■ Text
------------

Access to human resources information can now be gained 24/7 by workers with the Calgary Health Region.
The information is being delivered via automated self-service kiosks developed by systems integrator IBM Canada Ltd.
The Web-based kiosk network, integrated with Calgary Health’s portal, also enables the health region’s workers to create select changes to their files without going through the lengthy process of contacting the human resources department.
The new kiosk system will provide easier, faster access to information and the ability to update it when and where they need it, according to Barry Burk, IBM’s health care technology general manager.
Prior to the roll-out of the units, health care workers in the province often waited for days before their written request for information could be answered, says Don Winn, general manager of strategic partnerships for Calgary Health.
“Now employees access their personal files in a matter of seconds and effect allowable data changes in minutes.”
Calgary Health (CHR), which employs more than 24,000 people stationed in about 100 locations, decided to move from a largely paper-based human resources data system to an online model to empower its workforce, says Winn.
Previously, only CHR’s payroll information was integrated with the online portal and a large number of the workforce had no access to computer terminals or laptops.
Often, workers had to fill out a paper request form and send it via inter-office mail to CHR headquarters or contact an HR representative using the phone, explains Winn. Either way, it normally took days for requests to be completed.
Planning and consultation with IBM and various CHR departments to determine the appropriate software and hardware began in 2005, says Michelle Desmarais, CHR’s lead for the kiosk project.
CHR’s PeopleSoft human resources application was migrated to IBM Anyplace Kiosk units which were specifically designed to meet the health organization’s needs.
The kiosks are equipped with an LCD touch display screen, keyboard, trackball, a built-in printer and a telephone preset to automatically dial the help desk when lifted. IBM manages and provides support services for the machines.
The first kiosk was installed last May and there are now 70 operating units in various CHR buildings. The health organization intends to deploy an additional 30 machines by the end of the year.
“We wanted the machines to be easily accessible to employees, so we had the kiosks installed in high-traffic areas such as clinics, kitchens, cafeterias and other common areas,” says Desmarais. She notes that all the units are wheelchair accessible as well.

------------

■ Extracted data
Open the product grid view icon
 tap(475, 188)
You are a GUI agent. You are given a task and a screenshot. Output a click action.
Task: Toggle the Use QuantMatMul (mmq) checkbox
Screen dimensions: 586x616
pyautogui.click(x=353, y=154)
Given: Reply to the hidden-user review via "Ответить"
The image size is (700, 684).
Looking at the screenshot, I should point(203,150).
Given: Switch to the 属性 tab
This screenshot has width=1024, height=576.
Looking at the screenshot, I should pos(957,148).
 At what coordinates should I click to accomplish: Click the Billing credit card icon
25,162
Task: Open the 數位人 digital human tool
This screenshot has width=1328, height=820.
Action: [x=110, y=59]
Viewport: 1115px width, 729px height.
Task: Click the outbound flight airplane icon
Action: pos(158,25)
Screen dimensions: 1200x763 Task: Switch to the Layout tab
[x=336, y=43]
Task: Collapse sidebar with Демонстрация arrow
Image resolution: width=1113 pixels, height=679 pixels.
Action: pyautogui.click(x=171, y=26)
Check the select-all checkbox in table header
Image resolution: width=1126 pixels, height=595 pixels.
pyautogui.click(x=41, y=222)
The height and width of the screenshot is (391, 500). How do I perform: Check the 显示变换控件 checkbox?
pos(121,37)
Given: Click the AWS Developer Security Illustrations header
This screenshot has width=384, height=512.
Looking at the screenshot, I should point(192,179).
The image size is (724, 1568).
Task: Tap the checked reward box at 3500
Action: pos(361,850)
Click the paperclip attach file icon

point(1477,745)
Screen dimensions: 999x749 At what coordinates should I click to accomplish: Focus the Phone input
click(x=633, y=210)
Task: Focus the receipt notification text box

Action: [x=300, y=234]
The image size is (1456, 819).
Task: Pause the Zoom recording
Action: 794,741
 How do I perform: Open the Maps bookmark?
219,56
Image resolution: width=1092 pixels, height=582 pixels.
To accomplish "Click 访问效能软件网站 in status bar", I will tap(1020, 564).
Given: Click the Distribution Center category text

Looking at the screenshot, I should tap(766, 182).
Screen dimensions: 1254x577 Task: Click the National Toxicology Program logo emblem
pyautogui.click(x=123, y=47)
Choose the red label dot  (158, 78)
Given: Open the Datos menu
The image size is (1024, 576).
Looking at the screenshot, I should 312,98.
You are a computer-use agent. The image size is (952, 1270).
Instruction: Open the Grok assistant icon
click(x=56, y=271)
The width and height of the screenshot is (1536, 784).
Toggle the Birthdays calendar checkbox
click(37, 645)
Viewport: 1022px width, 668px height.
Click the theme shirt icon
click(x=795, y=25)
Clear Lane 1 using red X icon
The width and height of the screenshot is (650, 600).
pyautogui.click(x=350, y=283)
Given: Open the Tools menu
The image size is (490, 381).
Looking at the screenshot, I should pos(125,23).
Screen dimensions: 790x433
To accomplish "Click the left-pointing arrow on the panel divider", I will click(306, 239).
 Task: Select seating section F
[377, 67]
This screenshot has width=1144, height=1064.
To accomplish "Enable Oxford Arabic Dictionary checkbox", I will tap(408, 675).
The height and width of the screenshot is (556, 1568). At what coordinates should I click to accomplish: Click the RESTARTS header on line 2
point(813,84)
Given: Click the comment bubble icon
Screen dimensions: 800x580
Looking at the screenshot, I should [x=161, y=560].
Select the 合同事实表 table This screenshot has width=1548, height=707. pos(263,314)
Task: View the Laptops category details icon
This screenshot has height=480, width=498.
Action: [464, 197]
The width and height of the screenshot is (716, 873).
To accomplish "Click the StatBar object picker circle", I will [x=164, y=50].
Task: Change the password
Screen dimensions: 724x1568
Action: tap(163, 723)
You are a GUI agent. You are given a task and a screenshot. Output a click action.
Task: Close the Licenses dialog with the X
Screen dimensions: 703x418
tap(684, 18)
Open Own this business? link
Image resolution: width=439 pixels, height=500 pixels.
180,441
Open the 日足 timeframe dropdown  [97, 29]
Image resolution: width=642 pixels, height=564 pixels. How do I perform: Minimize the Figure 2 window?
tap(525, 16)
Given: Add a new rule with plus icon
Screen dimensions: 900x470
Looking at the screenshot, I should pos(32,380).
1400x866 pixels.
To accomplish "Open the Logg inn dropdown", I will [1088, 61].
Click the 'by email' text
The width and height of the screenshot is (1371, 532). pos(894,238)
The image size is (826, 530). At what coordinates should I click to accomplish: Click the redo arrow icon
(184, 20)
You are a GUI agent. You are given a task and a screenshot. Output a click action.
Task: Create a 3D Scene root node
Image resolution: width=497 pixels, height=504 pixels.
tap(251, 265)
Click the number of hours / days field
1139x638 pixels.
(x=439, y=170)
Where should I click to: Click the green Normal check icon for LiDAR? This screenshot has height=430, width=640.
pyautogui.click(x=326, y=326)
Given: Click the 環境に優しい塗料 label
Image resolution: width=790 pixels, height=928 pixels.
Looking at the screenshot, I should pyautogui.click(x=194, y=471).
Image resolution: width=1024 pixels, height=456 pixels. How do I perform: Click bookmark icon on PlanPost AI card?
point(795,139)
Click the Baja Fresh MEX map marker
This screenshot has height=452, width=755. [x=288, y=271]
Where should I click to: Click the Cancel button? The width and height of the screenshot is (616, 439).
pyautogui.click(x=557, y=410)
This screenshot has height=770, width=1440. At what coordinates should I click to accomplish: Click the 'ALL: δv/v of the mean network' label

------------

■ What to do
1. According to the kiosk article, how many people does Calgary Health employ?
2. Rewrite the paragraph of the kiosk article that begins "The kiosks are equipped with" as a bulleted list, keeping its main facts.
3. From the kiosk article, extract the part that opens with the words containing "Calgary Health (CHR), which" and closes with "terminals or laptops.".

■ Activity answers
1. More than 24,000 people, stationed in about 100 locations.

2.
- Each kiosk has an LCD touch display screen.
- Each has a keyboard and a trackball.
- Each has a built-in printer.
- Each has a telephone that automatically dials the help desk when lifted.
- IBM manages the machines and provides support services for them.

3.
Calgary Health (CHR), which employs more than 24,000 people stationed in about 100 locations, decided to move from a largely paper-based human resources data system to an online model to empower its workforce, says Winn.
Previously, only CHR’s payroll information was integrated with the online portal and a large number of the workforce had no access to computer terminals or laptops.